Embora estivessem separados por milhares de quilômetros de estradas, grupos de caminhoneiros autônomos se organizaram pelo WhatsApp, nos moldes da Primavera Árabe, e dentro de dez dias conseguiram derrubar o preço do diesel e dos impostos.

A população apoiou em peso a causa dos caminhoneiros: segundo pesquisa do Instituto Datafolha, 87% dos brasileiros foram favoráveis à paralisação, mesmo sofrendo o impacto do desabastecimento.

Assim, o Brasil assistiu a uma tempestade democrática perfeita: cidadãos fazendo uso do seu direito a greve e manifestação, com livre acesso a ferramentas de comunicação, gozando de apoio popular e vendo suas demandas serem atendidas pelo governo. Tudo isso sem repressão ou violência. Um país exemplar.

Até a coisa desandar. Caminhoneiros em todo o Brasil fizeram campanha nas redes sociais e estamparam faixas pedindo uma intervenção militar. Usaram seu direito democrático à livre opinião para pedir medidas antidemocráticas e, basicamente, a volta da ditadura.

Felizmente, os próprios militares desprezaram publicamente o apelo e reafirmaram sua lealdade à Constituição. Agora só falta os brasileiros entenderem que não haverá um salvador da pátria. A única forma de "botar ordem neste país" é participar do processo político antes, durante e depois das eleições. Votar com responsabilidade e fiscalizar os políticos.

O "lado sombrio da Força" também se manifestou em supermercados e postos de gasolina. A solidariedade demonstrada com os caminhoneiros contrastou com a mesquinharia de comerciantes que passaram a cobrar preços extorsivos por produtos escassos. Ou de consumidores que se acharam no direito de comprar mais do que precisavam só para garantir o seu, não se importando que os outros ficassem sem.

E o que dizer desta contradição: dos 87% da população que apoiaram a greve, 87% disseram não querer pagar pelos 13,5 bilhões de reais necessários para honrar o que foi prometido aos caminhoneiros. Ora, num país em crise, com um déficit orçamentário de mais de 150 bilhões de reais previsto para 2018, o dinheiro tem que sair de algum lugar.

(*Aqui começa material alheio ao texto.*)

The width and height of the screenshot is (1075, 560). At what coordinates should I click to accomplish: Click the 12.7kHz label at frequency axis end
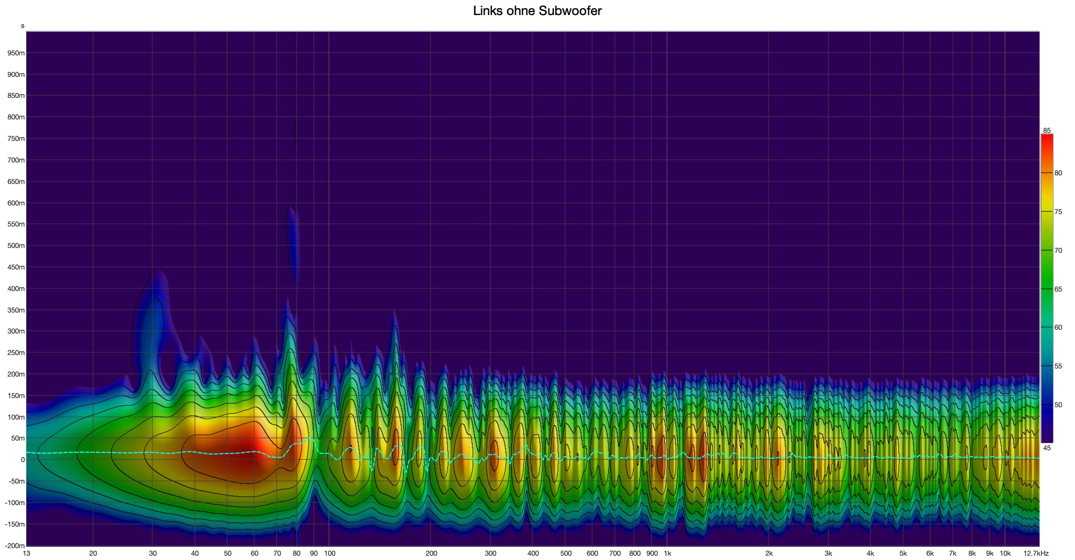tap(1036, 554)
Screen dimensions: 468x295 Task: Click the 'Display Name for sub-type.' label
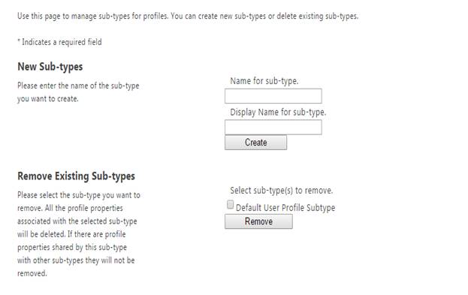coord(278,113)
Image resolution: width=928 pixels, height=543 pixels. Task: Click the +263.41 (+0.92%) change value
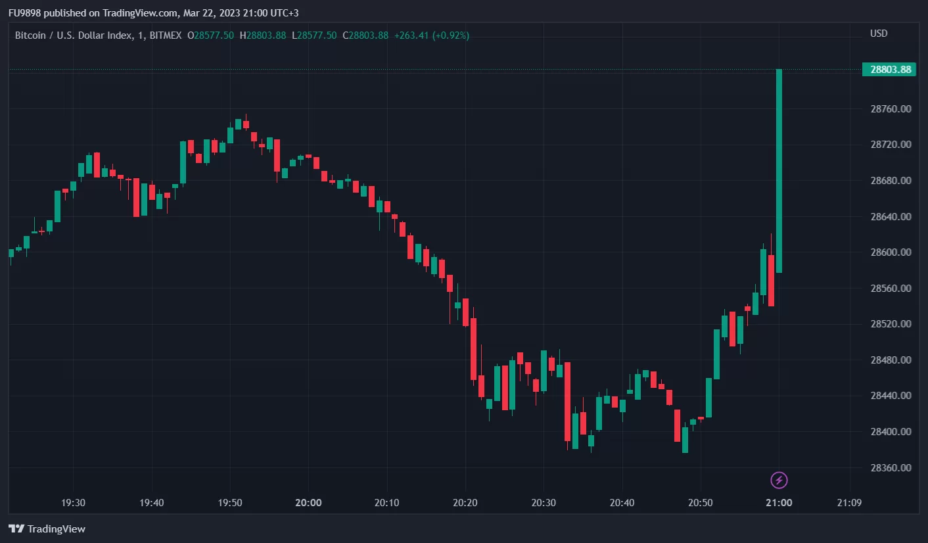click(431, 35)
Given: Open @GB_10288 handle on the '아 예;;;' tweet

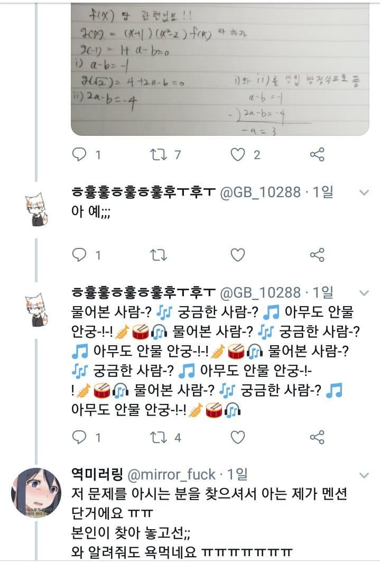Looking at the screenshot, I should [x=259, y=192].
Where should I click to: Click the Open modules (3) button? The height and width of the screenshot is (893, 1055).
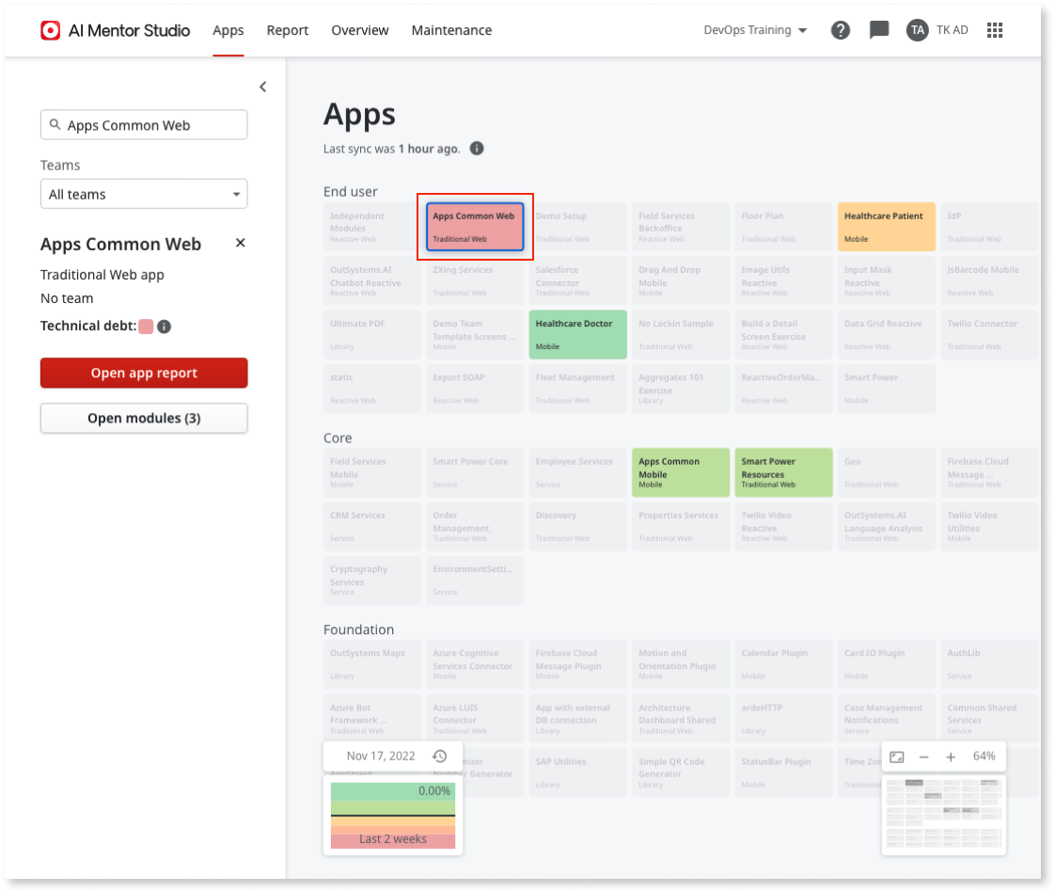tap(143, 418)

O governo resolveu então cortar do lado mais fraco: no saneamento básico, no sistema de saúde, nas políticas de combate à violência contra a mulher, na demarcação de terras indígenas, na inovação. E quando foi anunciado que programas sociais pagariam parte da conta, a população deu de ombros.

As últimas semanas mostraram que a democracia brasileira tem muito mais força do que pensa para transformar o país, mas a sociedade precisa decidir se será parte da solução ou do problema.

Faltam apenas quatro meses para as eleições de outubro. Ainda dá tempo de começar a construir o melhor dos tempos.